How Do I Know I Have High Blood Pressure?

Blood pressure is a highly sensitive reading. It rises when your heart beats and falls each time the heart relaxes between beats. It changes every time you perform activities of daily living. But when you have your blood pressure checked, it should be normally less than 120/80 mmHg (less than 120 systolic and 80 diastolic). A one-time elevated blood pressure reading does not necessarily signify that you are hypertensive pronto. Your physician will monitor your blood pressure for a period of time to determine if it is consistently elevated. When your blood pressure consistently falls to a range of more than 140/90 mmHg, then you will officially be diagnosed with hypertension.


Is the basis for diagnosing high blood pressure the same for all ages?

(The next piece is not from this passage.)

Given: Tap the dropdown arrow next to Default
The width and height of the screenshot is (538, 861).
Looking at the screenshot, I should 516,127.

Not exactly. Blood pressure varies according to age and lifestyle as well. A high reading for a 25 year old may not be the same as for a 57 year old person. While there may be standards for identifying the diagnosis of blood pressure, factors such as diet, stress, environment and activity levels contribute to the basis by which blood pressure is identified by the doctors. Continuous blood pressure monitoring is definitely an important factor to see if you have this health problem.

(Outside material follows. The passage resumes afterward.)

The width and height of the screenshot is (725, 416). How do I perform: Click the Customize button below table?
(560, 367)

Controlling Blood Pressure Across Ages

The standard course of hypertension management includes anti-hypertensive medicines and lifestyle changes in terms of diet, nutrition and physical activity. However, blood pressure management is not the same for all ages. As previously explained, the disease varies widely in terms of diagnostics, so treatment varies too, depending on what works for each individual patient. Older persons tend to be managed differently because their bodies usually cannot handle large doses of medicines and changes. Studies have shown that elderly patients with hypertension are managed accordingly in order to prevent the risks associated with various use of anti-hypertensive drugs. Your physician will prescribe a management plan that works for your individual and specific health needs. An important reminder: Whether you are old or young, have your blood pressure checked regularly to see if there are significant changes and to evaluate if your treatment plan works. For example, if you had your pressure checked and the result is 180/110 mmHg or higher, rest for at least ten minutes and retake. When it remains elevated after the second reading, then contact emergency medical services or have someone take you to the hospital immediately- it is an emergency called Hypertensive Crisis and maybe fatal is you do not seek emergency medical attention.


Hypertension is a condition that’s fatal if left undetected but easily controllable when diagnosed early. It’s a silent culprit that always hovers around you. So take appropriate steps to control your blood pressure according to your prescribed treatment plan, and continue living a healthier and more fulfilling life.